Re: [PATCH v6 5/7] locking: Add contended_release tracepoint to qspinlock

From: Dmitry Ilvokhin

Date: Wed May 27 2026 - 09:45:08 EST


Hi Peter,

Gentle ping on this. I wanted to check if the assembly analysis in my
previous reply changed the picture at all.

You were right that the commit message was misleading about the total
size increase: it's 9 bytes per call site, not just the NOP.

That said, when I looked at the executed path with the tracepoint
disabled, the only addition is the 2-byte NOP (xchg %ax,%ax).
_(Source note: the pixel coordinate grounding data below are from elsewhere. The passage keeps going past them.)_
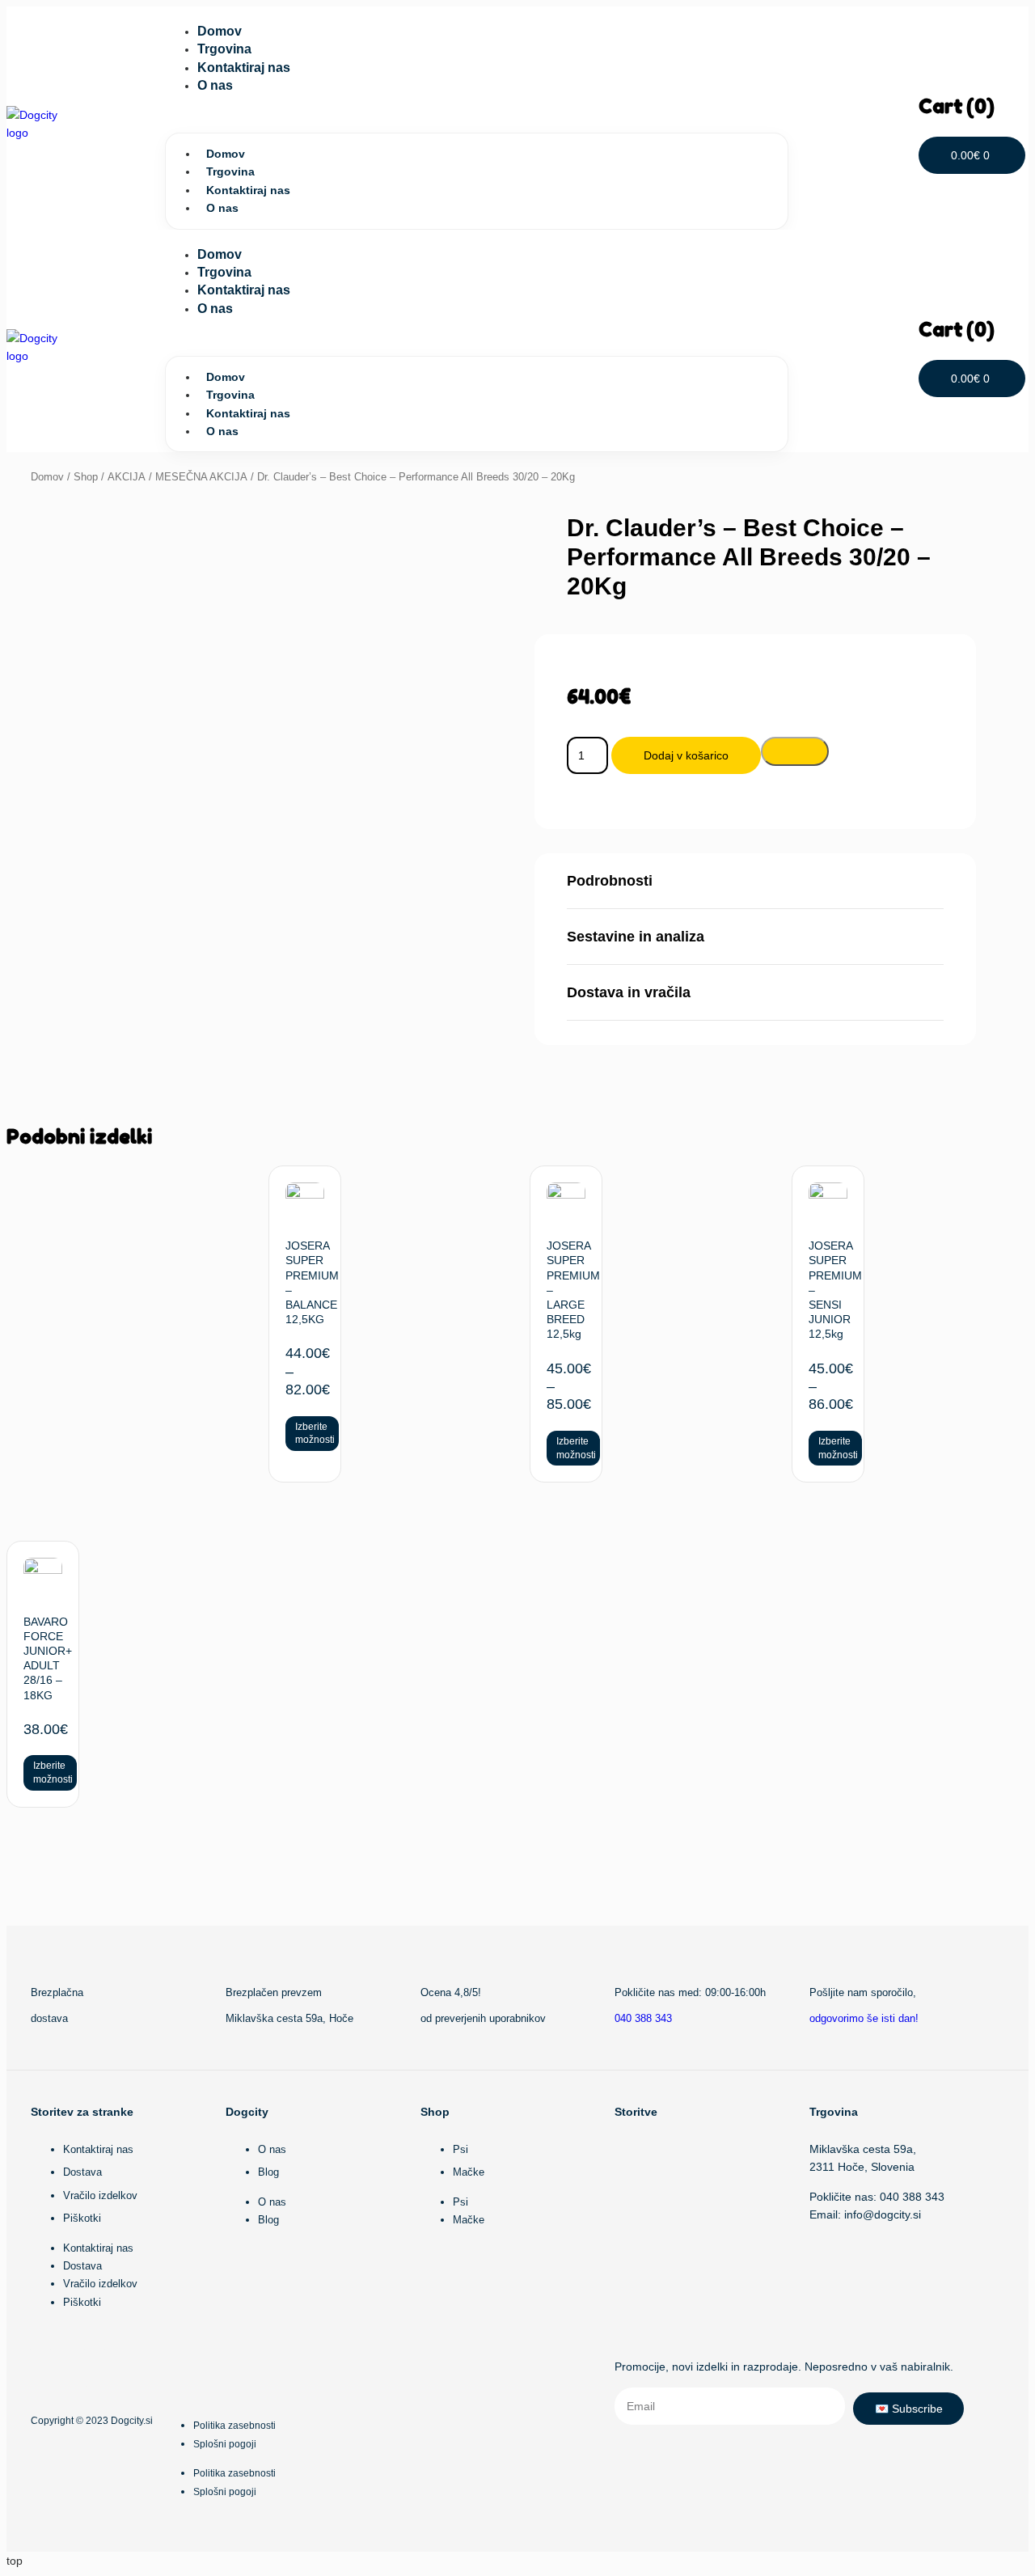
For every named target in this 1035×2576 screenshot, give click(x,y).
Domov (219, 31)
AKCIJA (127, 477)
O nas (215, 85)
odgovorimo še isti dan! (864, 2018)
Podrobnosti (610, 881)
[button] (476, 116)
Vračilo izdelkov (100, 2195)
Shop (86, 477)
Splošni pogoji (224, 2444)
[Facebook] (95, 2367)
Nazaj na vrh (958, 1921)
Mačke (468, 2172)
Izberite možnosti (315, 1433)
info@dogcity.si (882, 2214)
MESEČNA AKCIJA (201, 477)
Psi (460, 2149)
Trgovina (224, 49)
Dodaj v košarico (686, 755)
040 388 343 (643, 2018)
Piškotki (82, 2218)
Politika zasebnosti (234, 2425)
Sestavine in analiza (635, 936)
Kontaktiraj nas (243, 67)
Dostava (82, 2172)
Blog (268, 2172)
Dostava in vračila (629, 992)
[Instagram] (40, 2367)
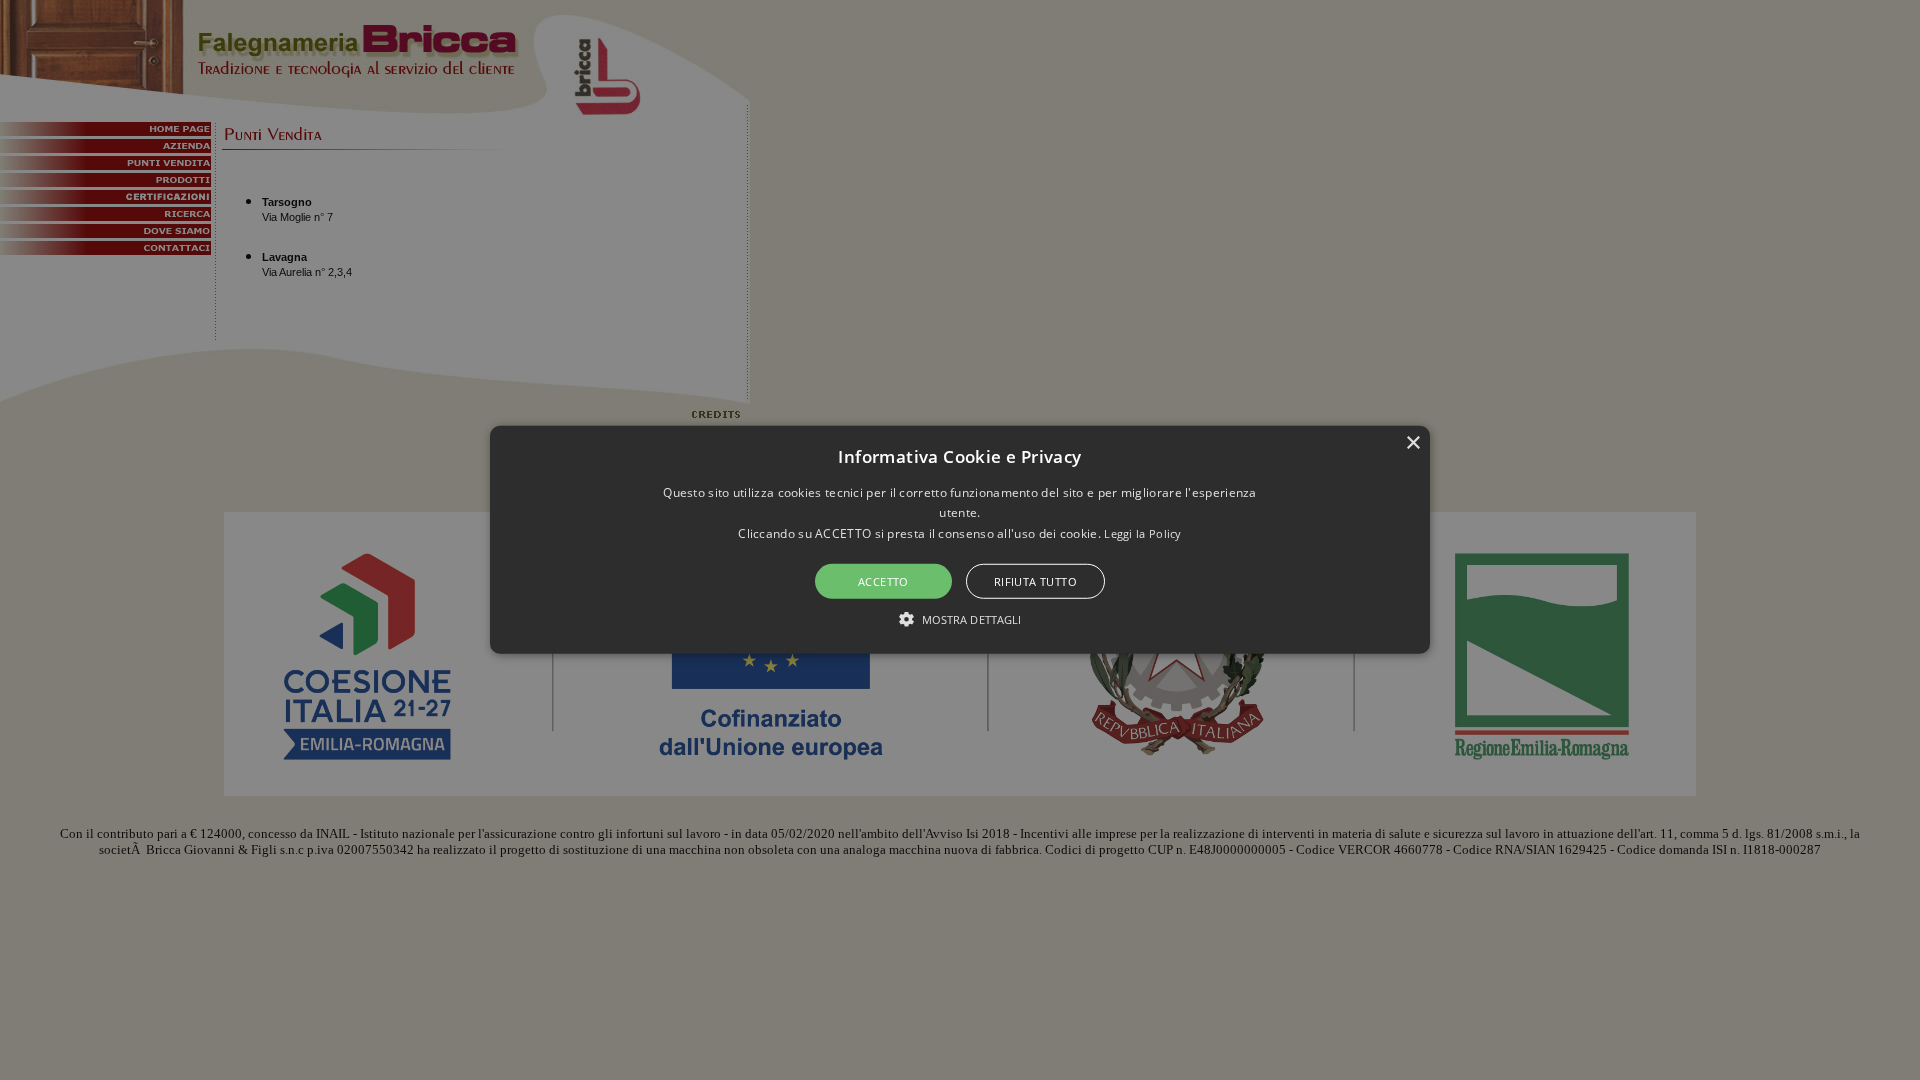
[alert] (960, 540)
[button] (960, 540)
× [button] (1412, 443)
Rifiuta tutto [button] (1035, 581)
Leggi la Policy (1143, 533)
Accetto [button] (883, 581)
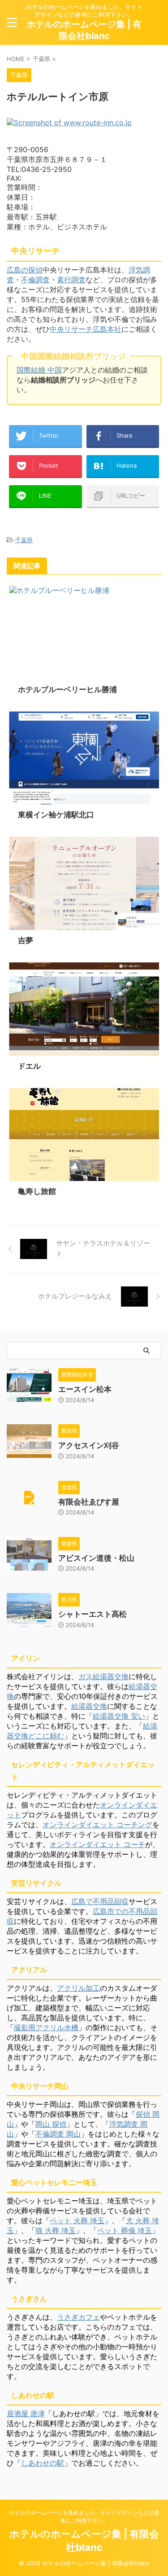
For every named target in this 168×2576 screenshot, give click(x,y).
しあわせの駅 (42, 2462)
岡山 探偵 (50, 2124)
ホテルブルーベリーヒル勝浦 (67, 689)
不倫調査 (35, 279)
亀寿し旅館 (37, 1191)
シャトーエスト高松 (92, 1614)
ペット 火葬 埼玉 (77, 2220)
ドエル (29, 1066)
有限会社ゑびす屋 (88, 1501)
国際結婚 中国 (39, 369)
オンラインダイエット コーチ (97, 1844)
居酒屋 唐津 (26, 2413)
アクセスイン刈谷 (88, 1445)
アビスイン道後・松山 (96, 1557)
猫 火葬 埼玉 (55, 2230)
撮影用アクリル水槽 (46, 2027)
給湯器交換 (89, 1706)
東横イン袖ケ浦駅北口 (56, 814)
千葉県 (24, 540)
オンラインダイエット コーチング (97, 1824)
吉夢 (25, 940)
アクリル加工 (78, 1988)
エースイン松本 (85, 1389)
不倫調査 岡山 (58, 2133)
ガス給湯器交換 (103, 1676)
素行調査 (71, 279)
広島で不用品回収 (100, 1901)
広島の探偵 (25, 269)
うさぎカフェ (78, 2317)
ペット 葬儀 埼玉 (124, 2230)
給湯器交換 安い (119, 1715)
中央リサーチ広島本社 (85, 329)
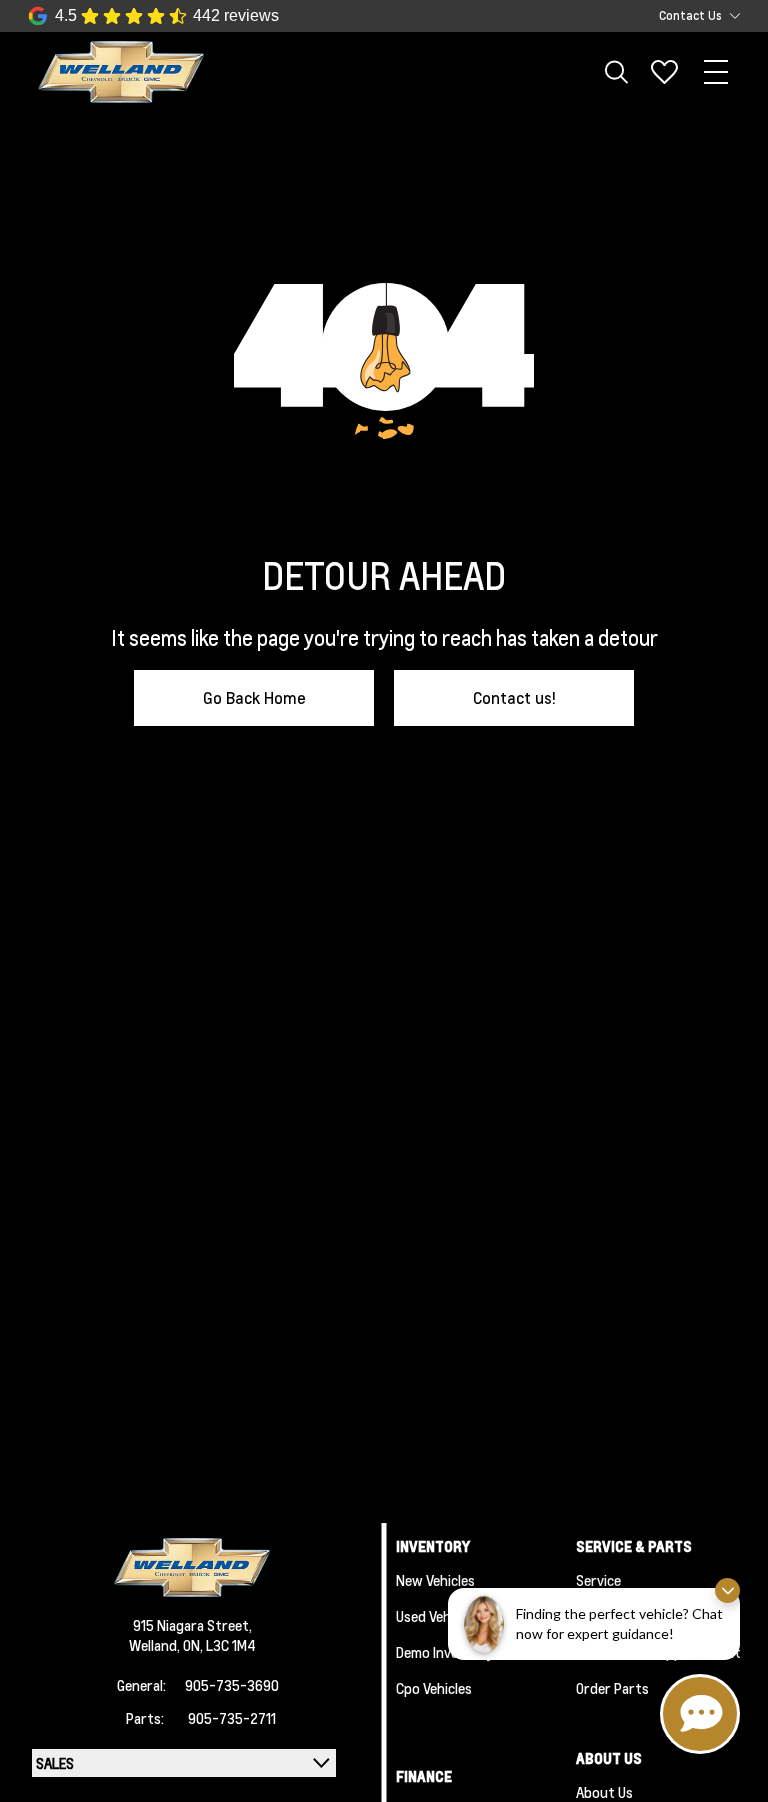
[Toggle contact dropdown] (735, 16)
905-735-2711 (232, 1718)
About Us (604, 1792)
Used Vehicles (437, 1616)
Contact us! (514, 697)
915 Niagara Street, (192, 1625)
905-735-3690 (232, 1685)
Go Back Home (254, 697)
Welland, (156, 1645)
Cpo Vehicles (434, 1688)
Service (598, 1580)
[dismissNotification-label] (727, 1590)
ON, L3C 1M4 (219, 1645)
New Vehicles (435, 1580)
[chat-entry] (700, 1714)
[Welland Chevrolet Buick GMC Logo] (121, 72)
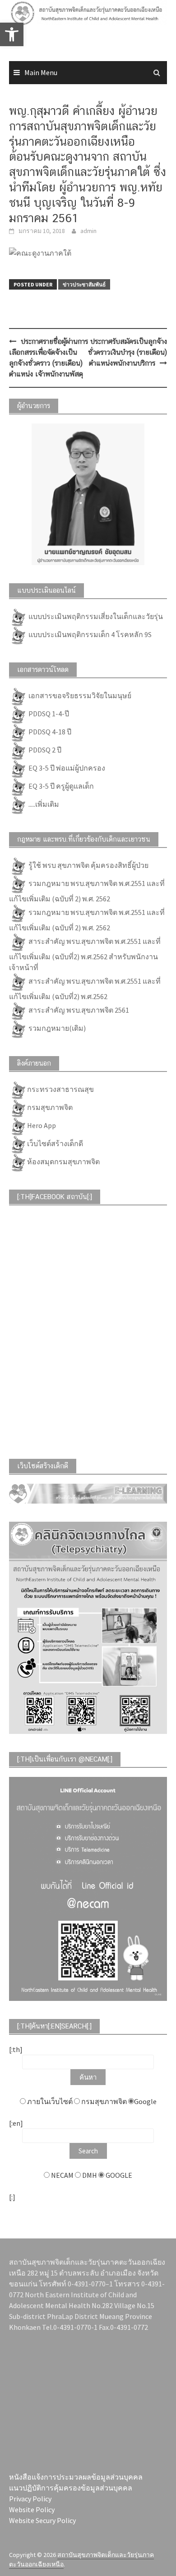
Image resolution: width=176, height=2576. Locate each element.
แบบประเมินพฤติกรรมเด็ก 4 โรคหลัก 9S (89, 634)
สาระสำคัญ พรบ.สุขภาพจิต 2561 (78, 1009)
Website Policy (32, 2509)
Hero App (41, 1125)
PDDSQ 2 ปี (44, 749)
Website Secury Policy (42, 2520)
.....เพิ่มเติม (43, 804)
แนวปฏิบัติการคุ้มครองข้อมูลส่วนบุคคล (70, 2487)
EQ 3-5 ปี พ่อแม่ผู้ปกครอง (66, 767)
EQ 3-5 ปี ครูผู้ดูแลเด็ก (60, 785)
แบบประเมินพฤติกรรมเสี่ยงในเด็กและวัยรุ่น (95, 616)
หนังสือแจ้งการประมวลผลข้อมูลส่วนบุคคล (76, 2476)
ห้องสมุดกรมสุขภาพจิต (63, 1161)
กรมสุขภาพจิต (50, 1107)
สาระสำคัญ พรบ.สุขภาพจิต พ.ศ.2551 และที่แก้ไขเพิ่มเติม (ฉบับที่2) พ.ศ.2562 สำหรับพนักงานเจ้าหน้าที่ (85, 954)
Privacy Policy (30, 2498)
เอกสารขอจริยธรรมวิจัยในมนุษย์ (79, 695)
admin (88, 231)
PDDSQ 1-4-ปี (48, 713)
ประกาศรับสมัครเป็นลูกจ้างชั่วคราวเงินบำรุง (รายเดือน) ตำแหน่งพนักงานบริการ (127, 352)
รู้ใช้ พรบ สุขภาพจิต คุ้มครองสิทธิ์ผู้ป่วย (87, 865)
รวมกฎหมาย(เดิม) (56, 1028)
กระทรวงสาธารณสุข (60, 1089)
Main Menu (40, 72)
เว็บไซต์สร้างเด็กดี (55, 1143)
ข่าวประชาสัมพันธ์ (84, 284)
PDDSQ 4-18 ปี (49, 731)
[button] (19, 29)
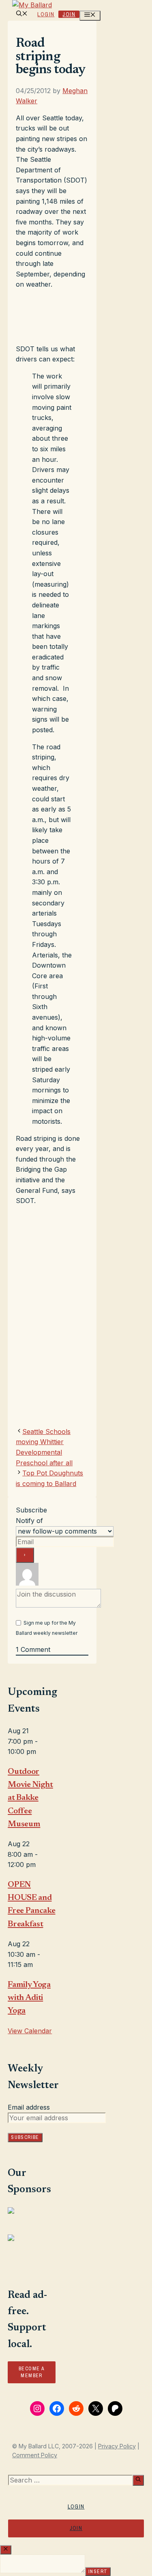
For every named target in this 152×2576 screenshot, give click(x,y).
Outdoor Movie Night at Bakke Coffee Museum (30, 1798)
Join (68, 14)
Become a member (32, 2372)
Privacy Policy (117, 2446)
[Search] (138, 2480)
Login (45, 14)
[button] (22, 14)
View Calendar (30, 2031)
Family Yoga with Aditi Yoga (29, 1998)
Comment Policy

Both the baseline and instrumented _raw_spin_unlock() fit within a
single 64-byte cache line, and I wasn't able to measure any difference
with locktorture: lock() cost completely dominates, unlock() accounts
for less than 1% of the total, so any overhead is indistinguishable from
noise.

If the cost is still a concern, I see two possible paths forward:

1. Guard the spinlock/qrwlock instrumentation behind a Kconfig option
(disabled by default), so only kernels that explicitly opt in pay
the cost.

2. Drop the spinlock/qrwlock instrumentation entirely and keep
contended_release for sleepable locks only.

Happy to go whichever direction you prefer.